** START **
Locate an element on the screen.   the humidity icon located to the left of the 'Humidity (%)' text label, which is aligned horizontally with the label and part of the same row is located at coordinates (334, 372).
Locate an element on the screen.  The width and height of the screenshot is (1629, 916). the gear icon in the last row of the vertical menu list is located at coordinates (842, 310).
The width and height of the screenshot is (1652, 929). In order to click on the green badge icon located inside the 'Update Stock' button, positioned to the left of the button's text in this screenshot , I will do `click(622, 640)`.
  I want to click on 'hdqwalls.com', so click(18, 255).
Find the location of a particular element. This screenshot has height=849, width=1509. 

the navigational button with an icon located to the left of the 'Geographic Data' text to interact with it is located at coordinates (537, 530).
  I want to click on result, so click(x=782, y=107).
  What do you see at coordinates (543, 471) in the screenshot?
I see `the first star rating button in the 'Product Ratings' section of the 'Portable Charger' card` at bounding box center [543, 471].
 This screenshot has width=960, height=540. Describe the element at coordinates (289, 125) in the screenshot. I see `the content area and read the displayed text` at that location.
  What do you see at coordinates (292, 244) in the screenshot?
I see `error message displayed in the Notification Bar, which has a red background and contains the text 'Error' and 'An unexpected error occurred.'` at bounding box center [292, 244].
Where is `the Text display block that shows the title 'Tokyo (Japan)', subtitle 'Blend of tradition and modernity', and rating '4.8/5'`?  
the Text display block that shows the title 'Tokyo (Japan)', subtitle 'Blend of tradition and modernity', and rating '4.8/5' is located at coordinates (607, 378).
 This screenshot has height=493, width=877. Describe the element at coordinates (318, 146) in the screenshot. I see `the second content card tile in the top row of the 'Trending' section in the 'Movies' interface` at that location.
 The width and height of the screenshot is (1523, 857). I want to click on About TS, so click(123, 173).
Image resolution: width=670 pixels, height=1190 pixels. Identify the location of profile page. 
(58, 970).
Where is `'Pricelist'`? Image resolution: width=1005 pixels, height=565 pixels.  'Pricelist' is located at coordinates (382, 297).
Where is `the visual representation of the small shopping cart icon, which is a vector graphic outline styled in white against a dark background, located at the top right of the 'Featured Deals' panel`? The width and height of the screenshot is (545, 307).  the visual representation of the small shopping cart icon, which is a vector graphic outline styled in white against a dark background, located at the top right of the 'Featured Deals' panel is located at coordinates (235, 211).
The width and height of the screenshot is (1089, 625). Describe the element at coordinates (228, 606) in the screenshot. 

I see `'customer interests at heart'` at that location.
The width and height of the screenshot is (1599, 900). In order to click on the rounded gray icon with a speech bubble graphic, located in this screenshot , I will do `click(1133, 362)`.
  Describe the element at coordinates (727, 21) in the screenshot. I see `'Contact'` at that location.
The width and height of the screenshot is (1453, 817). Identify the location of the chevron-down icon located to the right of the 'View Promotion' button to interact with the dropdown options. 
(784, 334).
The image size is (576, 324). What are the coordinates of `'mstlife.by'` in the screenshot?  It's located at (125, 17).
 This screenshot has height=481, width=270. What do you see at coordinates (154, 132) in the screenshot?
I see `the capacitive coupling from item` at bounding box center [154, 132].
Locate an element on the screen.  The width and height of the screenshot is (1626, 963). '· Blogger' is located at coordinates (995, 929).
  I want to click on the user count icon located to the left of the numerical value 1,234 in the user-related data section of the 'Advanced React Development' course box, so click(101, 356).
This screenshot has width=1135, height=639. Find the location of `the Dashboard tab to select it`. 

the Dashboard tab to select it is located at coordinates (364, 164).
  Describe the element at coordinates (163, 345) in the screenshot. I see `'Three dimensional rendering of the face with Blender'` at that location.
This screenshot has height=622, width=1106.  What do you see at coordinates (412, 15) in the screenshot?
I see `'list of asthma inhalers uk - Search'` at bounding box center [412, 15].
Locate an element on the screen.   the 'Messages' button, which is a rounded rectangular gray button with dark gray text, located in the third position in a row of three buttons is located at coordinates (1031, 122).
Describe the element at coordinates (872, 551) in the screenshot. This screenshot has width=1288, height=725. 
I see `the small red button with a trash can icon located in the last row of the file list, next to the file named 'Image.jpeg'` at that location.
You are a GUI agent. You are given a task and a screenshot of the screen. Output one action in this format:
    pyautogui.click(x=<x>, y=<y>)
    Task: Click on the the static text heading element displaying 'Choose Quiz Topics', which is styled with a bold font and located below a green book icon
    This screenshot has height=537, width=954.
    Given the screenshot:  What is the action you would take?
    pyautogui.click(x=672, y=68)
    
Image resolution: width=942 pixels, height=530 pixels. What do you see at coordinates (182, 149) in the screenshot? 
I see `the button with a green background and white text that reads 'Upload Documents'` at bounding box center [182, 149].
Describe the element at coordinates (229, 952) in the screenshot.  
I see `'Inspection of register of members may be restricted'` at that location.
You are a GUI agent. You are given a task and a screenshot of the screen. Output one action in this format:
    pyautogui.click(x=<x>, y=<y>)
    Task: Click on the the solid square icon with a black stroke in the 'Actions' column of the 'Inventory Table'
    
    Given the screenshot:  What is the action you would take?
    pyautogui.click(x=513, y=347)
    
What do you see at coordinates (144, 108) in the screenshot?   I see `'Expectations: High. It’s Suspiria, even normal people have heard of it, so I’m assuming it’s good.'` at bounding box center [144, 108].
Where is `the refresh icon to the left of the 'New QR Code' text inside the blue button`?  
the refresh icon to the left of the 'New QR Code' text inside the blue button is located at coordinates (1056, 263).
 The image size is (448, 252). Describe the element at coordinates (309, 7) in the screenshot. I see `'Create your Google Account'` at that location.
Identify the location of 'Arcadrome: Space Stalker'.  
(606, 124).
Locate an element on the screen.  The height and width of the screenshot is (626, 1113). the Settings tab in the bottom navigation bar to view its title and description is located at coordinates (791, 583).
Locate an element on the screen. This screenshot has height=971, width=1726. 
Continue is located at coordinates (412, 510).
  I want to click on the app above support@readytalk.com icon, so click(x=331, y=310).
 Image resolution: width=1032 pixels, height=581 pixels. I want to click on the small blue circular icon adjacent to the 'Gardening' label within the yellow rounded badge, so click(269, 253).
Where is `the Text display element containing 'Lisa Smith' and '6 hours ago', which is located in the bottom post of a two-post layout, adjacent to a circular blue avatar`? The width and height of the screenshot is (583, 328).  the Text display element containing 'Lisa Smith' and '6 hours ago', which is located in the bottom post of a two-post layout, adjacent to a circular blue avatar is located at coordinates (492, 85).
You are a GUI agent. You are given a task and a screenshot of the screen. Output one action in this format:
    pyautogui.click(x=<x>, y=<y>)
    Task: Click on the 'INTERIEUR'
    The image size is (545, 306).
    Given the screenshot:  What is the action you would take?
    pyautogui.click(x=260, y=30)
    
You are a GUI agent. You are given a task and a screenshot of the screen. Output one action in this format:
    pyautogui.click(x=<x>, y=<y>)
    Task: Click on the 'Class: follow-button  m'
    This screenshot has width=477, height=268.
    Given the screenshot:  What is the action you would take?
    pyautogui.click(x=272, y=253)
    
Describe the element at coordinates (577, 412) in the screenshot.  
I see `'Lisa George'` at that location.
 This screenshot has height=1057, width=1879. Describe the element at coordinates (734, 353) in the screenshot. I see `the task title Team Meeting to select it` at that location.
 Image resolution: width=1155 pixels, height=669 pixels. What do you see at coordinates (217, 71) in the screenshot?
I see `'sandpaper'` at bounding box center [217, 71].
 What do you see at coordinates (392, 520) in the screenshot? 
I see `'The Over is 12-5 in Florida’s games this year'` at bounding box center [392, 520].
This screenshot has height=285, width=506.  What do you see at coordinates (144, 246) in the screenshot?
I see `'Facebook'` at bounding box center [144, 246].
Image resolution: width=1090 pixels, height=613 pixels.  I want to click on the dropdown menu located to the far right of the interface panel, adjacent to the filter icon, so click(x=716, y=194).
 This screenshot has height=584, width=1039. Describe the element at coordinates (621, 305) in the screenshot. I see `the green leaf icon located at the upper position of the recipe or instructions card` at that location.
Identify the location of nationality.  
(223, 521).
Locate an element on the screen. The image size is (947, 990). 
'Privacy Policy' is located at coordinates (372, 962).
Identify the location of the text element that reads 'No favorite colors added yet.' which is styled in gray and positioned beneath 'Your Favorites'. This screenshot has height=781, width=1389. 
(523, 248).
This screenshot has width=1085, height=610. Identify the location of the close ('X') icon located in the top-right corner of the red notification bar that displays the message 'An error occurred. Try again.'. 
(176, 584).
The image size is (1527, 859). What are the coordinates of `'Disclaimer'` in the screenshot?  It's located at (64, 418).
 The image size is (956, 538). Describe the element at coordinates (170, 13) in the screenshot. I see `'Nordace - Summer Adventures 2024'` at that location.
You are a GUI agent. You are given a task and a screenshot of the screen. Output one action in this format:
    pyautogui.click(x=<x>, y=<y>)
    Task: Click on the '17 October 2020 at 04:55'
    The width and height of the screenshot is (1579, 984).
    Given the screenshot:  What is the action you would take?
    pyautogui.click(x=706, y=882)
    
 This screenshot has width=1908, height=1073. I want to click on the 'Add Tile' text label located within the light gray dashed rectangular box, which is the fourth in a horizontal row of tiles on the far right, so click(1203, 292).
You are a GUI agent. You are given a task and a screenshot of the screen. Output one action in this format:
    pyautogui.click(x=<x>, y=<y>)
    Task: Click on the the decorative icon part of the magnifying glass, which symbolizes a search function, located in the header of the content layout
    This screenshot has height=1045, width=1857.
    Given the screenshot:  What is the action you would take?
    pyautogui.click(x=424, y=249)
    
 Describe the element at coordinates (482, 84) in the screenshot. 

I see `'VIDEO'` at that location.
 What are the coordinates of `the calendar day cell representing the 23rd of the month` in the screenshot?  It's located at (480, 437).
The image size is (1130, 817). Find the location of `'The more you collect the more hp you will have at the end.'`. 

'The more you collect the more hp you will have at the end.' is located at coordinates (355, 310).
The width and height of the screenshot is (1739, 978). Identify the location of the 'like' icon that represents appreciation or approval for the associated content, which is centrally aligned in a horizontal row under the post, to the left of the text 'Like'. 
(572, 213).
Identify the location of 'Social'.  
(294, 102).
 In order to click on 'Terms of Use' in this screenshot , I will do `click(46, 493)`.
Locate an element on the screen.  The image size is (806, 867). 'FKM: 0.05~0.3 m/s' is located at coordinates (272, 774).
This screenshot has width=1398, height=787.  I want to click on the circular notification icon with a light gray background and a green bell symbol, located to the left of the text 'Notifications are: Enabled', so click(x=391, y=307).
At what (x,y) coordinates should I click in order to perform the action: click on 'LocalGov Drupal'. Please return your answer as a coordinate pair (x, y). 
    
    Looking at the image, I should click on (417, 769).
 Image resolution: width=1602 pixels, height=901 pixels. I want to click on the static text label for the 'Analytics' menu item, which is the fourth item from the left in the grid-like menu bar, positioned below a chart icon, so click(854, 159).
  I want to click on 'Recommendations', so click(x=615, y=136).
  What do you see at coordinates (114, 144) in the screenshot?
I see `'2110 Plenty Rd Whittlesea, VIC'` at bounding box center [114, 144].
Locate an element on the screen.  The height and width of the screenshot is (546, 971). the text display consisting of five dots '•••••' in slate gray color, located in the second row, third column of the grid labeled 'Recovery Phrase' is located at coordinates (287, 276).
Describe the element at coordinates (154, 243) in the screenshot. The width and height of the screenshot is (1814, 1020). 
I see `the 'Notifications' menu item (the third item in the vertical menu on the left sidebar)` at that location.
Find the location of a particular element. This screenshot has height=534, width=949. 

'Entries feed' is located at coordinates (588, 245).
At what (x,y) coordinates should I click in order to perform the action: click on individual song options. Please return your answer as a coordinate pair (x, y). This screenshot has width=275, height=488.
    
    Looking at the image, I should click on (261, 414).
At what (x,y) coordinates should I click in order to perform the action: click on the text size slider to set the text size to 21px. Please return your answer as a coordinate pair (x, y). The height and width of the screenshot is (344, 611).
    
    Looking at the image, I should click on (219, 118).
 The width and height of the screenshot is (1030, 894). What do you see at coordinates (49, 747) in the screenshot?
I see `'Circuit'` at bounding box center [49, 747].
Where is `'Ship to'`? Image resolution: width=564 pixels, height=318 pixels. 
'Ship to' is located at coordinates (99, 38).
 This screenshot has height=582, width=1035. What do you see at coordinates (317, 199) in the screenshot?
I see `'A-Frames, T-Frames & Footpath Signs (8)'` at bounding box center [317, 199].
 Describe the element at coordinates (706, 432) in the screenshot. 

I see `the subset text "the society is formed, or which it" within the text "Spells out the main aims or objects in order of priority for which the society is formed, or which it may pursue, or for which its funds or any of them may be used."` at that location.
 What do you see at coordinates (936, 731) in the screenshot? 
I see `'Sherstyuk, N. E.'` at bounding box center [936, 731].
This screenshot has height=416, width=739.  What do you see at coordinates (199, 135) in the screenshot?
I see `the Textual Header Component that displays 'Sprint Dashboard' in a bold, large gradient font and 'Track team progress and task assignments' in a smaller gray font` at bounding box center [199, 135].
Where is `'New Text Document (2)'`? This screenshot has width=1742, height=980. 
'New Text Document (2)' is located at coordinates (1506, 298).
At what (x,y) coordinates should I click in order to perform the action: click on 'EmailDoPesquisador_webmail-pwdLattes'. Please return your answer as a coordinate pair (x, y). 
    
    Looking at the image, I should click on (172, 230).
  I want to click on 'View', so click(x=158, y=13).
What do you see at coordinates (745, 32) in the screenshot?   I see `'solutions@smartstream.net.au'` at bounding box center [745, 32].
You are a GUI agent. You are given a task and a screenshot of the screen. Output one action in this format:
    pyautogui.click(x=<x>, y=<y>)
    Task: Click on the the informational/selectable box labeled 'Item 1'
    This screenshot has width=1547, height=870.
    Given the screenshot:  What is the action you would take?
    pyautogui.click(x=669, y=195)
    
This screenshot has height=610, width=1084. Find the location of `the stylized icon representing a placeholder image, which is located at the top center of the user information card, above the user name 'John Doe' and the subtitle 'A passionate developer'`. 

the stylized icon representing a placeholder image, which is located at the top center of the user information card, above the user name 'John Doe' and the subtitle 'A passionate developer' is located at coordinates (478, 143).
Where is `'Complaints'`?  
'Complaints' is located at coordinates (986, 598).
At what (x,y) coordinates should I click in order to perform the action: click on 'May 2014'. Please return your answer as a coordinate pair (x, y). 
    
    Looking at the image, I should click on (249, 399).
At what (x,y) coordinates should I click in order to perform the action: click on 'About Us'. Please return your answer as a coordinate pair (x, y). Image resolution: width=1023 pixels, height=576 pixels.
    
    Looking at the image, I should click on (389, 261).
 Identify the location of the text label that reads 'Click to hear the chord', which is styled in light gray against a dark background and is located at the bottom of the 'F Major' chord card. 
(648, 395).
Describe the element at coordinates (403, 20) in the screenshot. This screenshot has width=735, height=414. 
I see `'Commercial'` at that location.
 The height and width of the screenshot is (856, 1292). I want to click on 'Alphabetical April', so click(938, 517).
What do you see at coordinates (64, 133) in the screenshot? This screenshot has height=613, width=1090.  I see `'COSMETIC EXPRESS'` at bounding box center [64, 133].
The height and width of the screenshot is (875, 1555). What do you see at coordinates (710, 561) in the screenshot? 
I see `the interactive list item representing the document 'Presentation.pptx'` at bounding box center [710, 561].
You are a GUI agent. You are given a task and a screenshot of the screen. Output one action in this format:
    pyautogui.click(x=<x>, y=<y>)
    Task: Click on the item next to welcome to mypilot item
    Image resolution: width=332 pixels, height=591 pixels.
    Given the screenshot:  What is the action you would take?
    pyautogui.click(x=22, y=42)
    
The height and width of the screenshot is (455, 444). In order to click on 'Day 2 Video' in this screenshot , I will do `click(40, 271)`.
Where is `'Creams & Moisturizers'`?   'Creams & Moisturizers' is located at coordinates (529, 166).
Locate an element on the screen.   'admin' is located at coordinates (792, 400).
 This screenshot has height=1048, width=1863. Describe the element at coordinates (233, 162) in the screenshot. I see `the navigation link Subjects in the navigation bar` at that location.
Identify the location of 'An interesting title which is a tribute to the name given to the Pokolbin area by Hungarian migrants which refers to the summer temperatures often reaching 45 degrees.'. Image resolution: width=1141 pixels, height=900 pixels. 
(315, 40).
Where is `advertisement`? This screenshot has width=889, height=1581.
** END **
__Problem to work on__: Reproduce verbatim the data from the line containing "Describe the element at coordinates (229, 952)" through the line containing "Continue is located".

__Exercise output__:
Describe the element at coordinates (229, 952) in the screenshot.  
I see `'Inspection of register of members may be restricted'` at that location.
You are a GUI agent. You are given a task and a screenshot of the screen. Output one action in this format:
    pyautogui.click(x=<x>, y=<y>)
    Task: Click on the the solid square icon with a black stroke in the 'Actions' column of the 'Inventory Table'
    
    Given the screenshot:  What is the action you would take?
    pyautogui.click(x=513, y=347)
    
What do you see at coordinates (144, 108) in the screenshot?   I see `'Expectations: High. It’s Suspiria, even normal people have heard of it, so I’m assuming it’s good.'` at bounding box center [144, 108].
Where is `the refresh icon to the left of the 'New QR Code' text inside the blue button`?  
the refresh icon to the left of the 'New QR Code' text inside the blue button is located at coordinates (1056, 263).
 The image size is (448, 252). Describe the element at coordinates (309, 7) in the screenshot. I see `'Create your Google Account'` at that location.
Identify the location of 'Arcadrome: Space Stalker'.  
(606, 124).
Locate an element on the screen.  The height and width of the screenshot is (626, 1113). the Settings tab in the bottom navigation bar to view its title and description is located at coordinates (791, 583).
Locate an element on the screen. This screenshot has height=971, width=1726. 
Continue is located at coordinates (412, 510).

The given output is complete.